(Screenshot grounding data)
[Start of section]

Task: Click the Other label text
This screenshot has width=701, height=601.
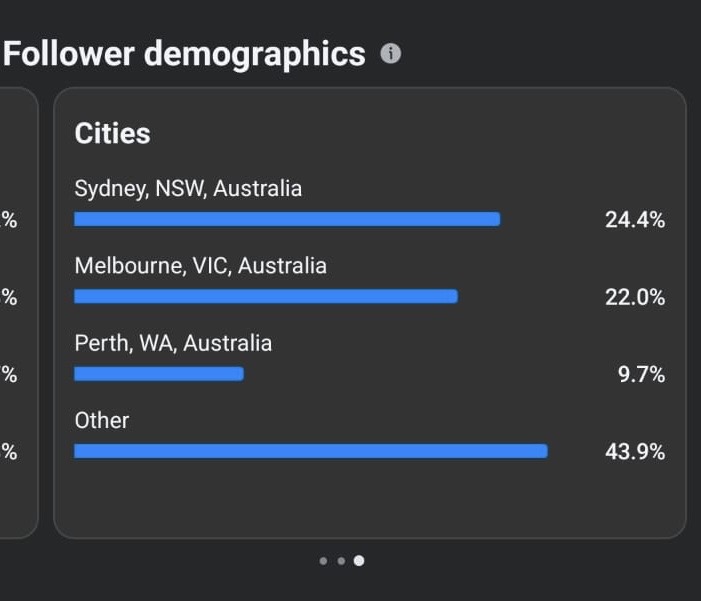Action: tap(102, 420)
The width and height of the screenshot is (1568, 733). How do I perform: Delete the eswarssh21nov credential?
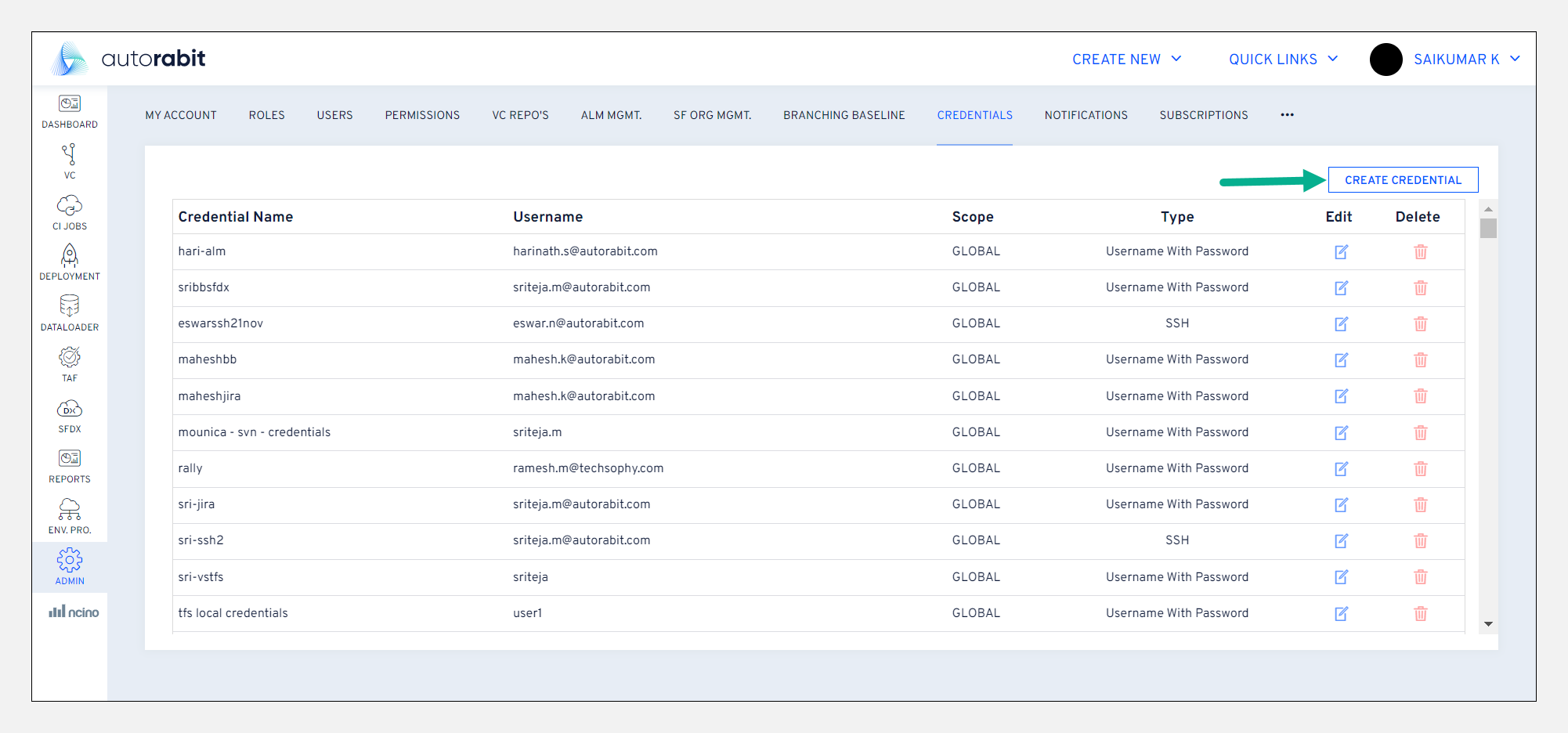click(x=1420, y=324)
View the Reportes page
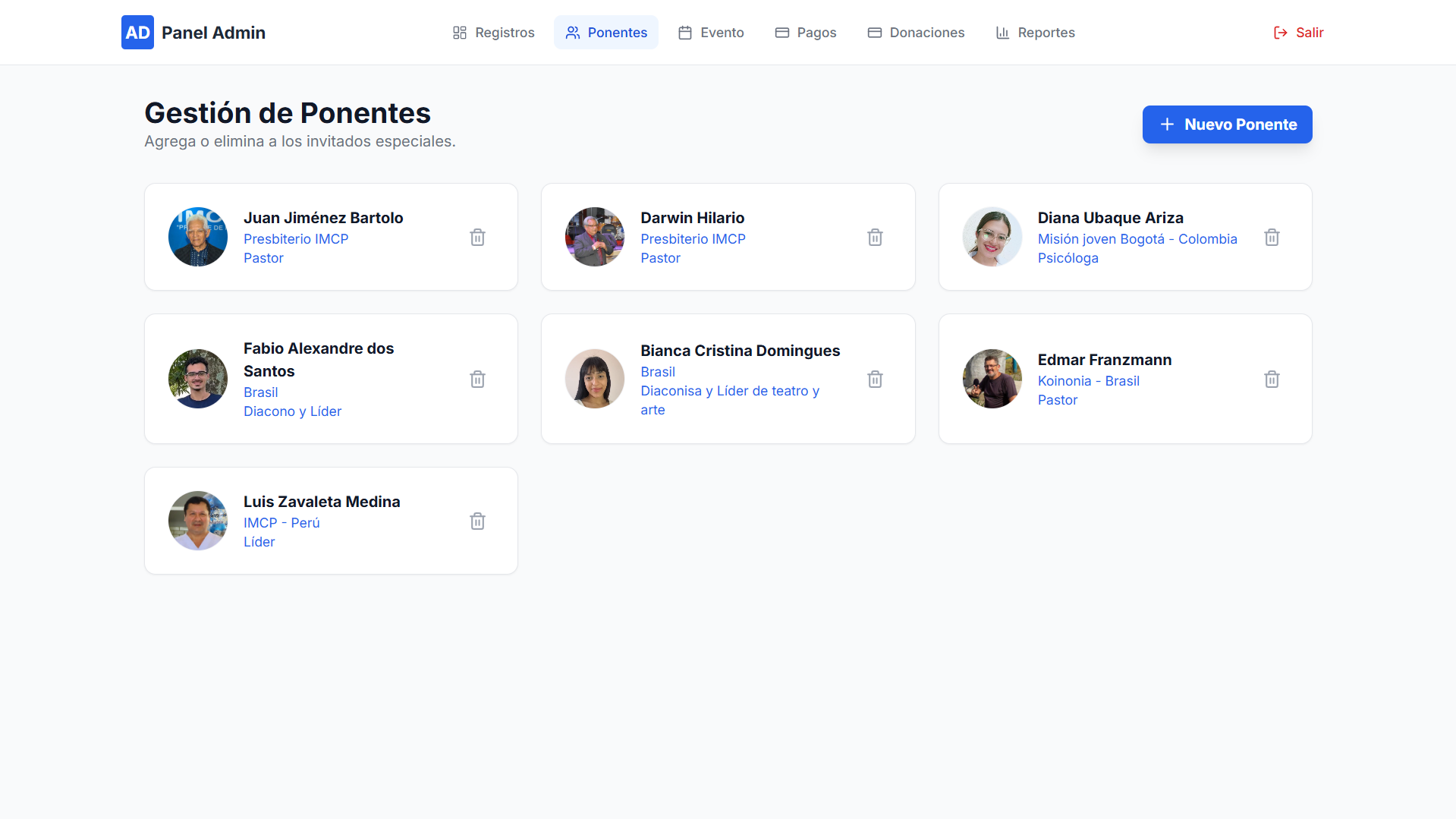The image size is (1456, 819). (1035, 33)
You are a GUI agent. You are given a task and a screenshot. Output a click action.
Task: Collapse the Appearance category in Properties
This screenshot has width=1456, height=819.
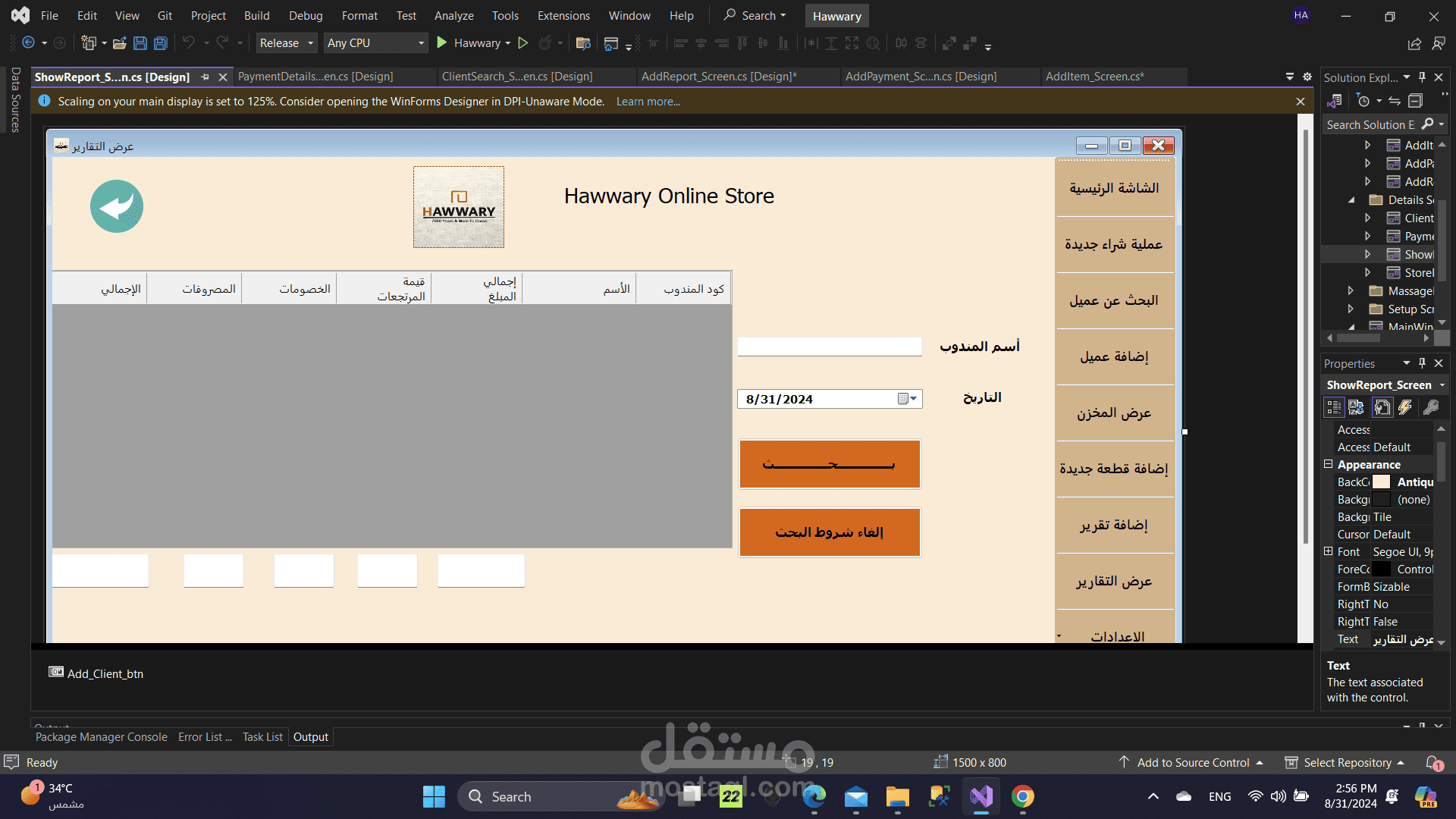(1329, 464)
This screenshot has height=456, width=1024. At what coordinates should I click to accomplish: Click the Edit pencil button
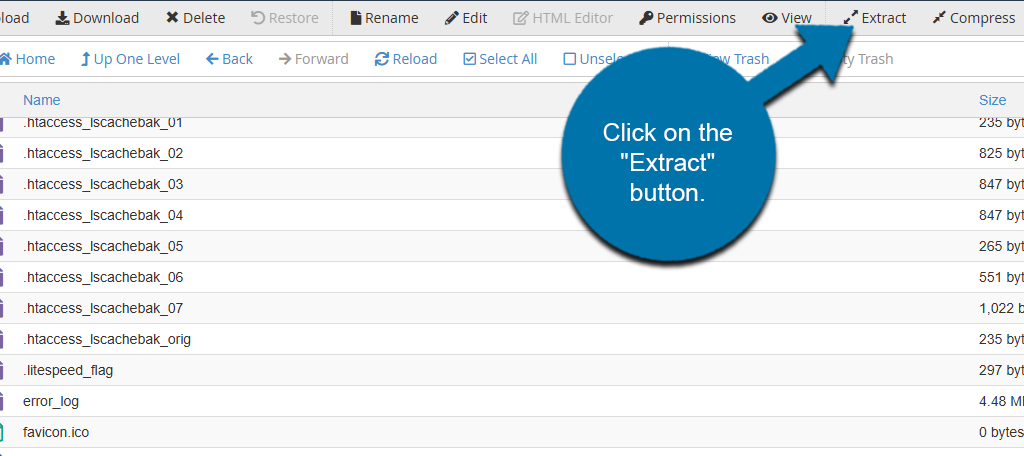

[End of section]

YOUR INSTRUCTIONS: Exclude images and repeat all entries exactly.

OUTPUT BELOW:
Task: Click the Other label text
This screenshot has width=701, height=601.
Action: tap(102, 420)
The width and height of the screenshot is (1568, 733). How do I perform: Delete the eswarssh21nov credential?
click(x=1420, y=324)
View the Reportes page
The image size is (1456, 819). (1035, 33)
You are a GUI agent. You are given a task and a screenshot. Output a click action.
Task: Collapse the Appearance category in Properties
This screenshot has width=1456, height=819.
(1329, 464)
This screenshot has height=456, width=1024. At what coordinates should I click to accomplish: Click the Edit pencil button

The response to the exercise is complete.